内定者に不安やプレッシャーを与えない挨拶や、入社日までモチベーションを保てるようなメッセージを発信できる人を選出することをおすすめします。
社長や経営層はもちろん、加えて年の近い先輩社員などを起用することで、より内定者も今後の自分をシミュレーションしやすくなります。
挨拶の工夫
挨拶はどうしてもかしこまってしまい、面白みに欠けてしまうものです。
そのためテンプレ通りの挨拶にならないよう、学生の心に響くようなメッセージを考えておくことも必要です。そうすることで式が冗長的にならず、メリハリのある活気づいた内定式になるでしょう。
ストレスを与えない環境整備
学生たちは改めてフォーマルな場に集められ、多くの社員と顔を合わせるため非常に緊張している状態です。そのため学生たちがストレスを感じにくい環境整備や、配慮を行う方がベターと言えるでしょう。
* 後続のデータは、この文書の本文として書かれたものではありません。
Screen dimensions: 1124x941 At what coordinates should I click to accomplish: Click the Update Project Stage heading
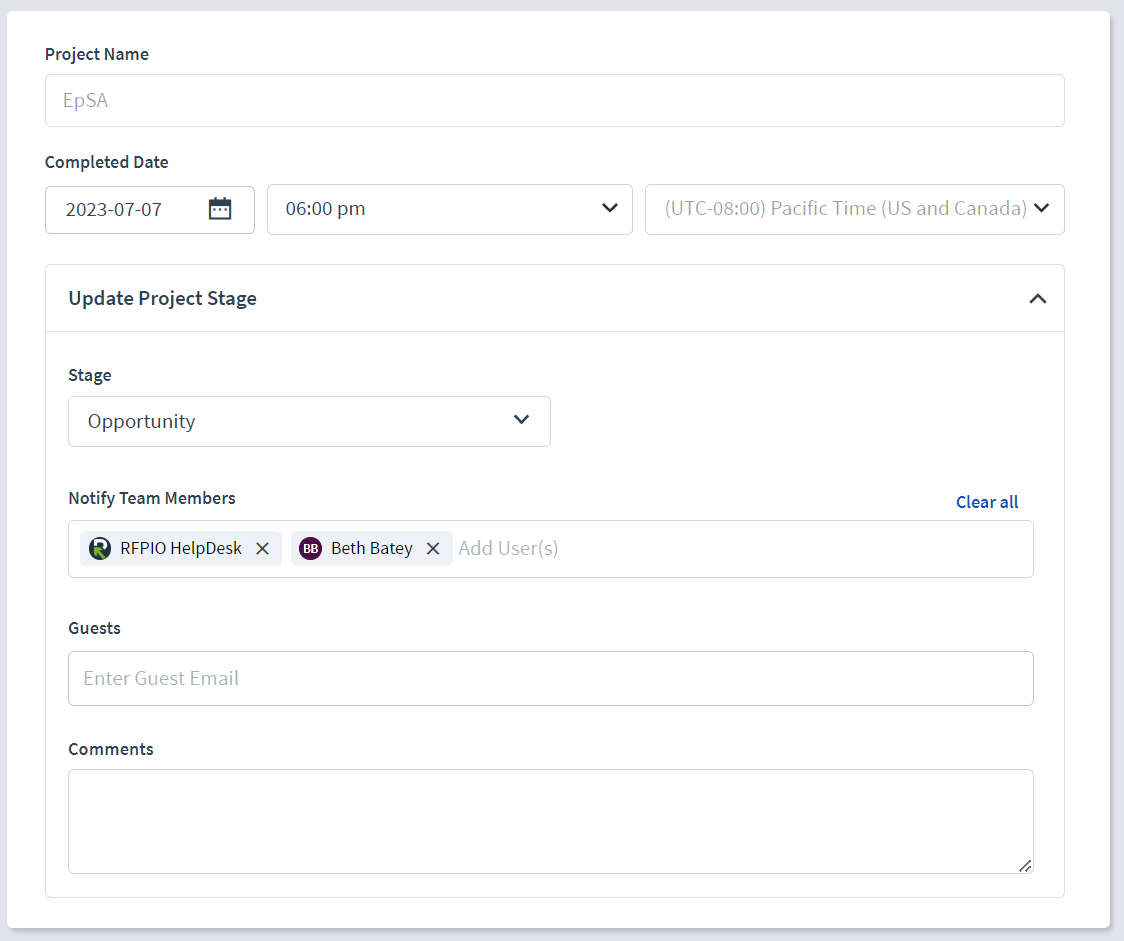tap(163, 298)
人事の方が想像している以上に、学生にとって内定式は緊張する場であることを忘れてはいけません。
まとめ
このように、長く厳しい就活を終えた学生にとって、内定式への出席は一つの節目と言えるでしょう。今後の社会人生活に期待を膨らませている一方で、初めての環境で緊張や不安も抱えています。
そのため、企業側は学生に不安を与えない内定式の開催や、プログラムを用意することも求められます。内定式の準備を行う際は、ぜひ学生にとって満足のいく内定式の開催を目指して下さい。